Regulation of deoxynucleotide metabolism in cancer: Novel mechanisms and therapeutic implications

Abstract

Regulation of intracellular deoxynucleoside triphosphate (dNTP) pool is critical to genomic stability and cancer development. Imbalanced dNTP pools can lead to enhanced mutagenesis and cell proliferation resulting in cancer development. Therapeutic agents that target dNTP synthesis and metabolism are commonly used in treatment of several types of cancer. Despite several studies, the molecular mechanisms that regulate the intracellular dNTP levels and maintain their homeostasis are not completely understood.

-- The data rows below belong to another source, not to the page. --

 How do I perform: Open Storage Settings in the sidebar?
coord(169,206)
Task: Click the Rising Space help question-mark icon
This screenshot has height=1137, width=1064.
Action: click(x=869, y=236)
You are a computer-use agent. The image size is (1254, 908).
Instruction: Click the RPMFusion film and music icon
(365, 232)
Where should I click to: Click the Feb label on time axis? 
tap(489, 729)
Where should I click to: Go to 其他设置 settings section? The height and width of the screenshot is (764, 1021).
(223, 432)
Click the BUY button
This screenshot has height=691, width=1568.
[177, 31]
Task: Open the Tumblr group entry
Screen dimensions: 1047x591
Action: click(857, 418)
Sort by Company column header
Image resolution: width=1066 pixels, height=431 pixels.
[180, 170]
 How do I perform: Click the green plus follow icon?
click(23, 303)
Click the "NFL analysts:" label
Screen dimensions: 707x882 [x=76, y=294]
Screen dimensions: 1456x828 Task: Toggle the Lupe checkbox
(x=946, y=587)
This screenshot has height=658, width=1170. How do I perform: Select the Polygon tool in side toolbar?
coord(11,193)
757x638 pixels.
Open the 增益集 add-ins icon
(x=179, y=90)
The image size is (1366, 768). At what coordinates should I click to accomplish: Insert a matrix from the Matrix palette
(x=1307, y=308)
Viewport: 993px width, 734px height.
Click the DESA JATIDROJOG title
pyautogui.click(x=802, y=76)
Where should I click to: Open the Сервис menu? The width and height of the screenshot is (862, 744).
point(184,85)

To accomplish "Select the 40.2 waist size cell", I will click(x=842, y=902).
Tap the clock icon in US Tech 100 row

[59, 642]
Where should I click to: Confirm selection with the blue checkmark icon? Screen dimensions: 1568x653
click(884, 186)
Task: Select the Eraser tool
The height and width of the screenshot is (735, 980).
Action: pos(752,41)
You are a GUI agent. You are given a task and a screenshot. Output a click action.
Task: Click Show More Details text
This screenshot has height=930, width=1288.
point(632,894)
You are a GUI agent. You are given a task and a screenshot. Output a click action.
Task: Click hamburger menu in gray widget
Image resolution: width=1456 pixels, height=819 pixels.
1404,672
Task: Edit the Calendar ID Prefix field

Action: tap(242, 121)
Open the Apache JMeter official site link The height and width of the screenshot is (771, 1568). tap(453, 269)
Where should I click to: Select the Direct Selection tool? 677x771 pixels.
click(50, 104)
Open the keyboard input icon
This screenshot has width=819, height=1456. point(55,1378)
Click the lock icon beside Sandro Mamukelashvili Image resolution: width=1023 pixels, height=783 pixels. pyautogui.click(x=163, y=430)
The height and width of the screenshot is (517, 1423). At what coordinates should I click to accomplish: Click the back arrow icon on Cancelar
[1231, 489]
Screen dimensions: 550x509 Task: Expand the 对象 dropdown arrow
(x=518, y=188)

The discovery of SAMHD1 as the first mammalian dNTP triphosphohydrolase provided new insight into the mechanisms of dNTP regulation. SAMHD1 maintains the homeostatic dNTP levels that regulate DNA replication and damage repair. Recent progress indicates that gene mutations and epigenetic mechanisms lead to downregulation of SAMHD1 activity or expression in multiple cancers. Impaired SAMHD1 function can cause increased dNTP pool resulting in genomic instability and cell-cycle progression, thereby facilitating cancer cell proliferation. This review summarizes the latest advances in understanding the importance of dNTP metabolism in cancer development and the novel function of SAMHD1 in regulating this process.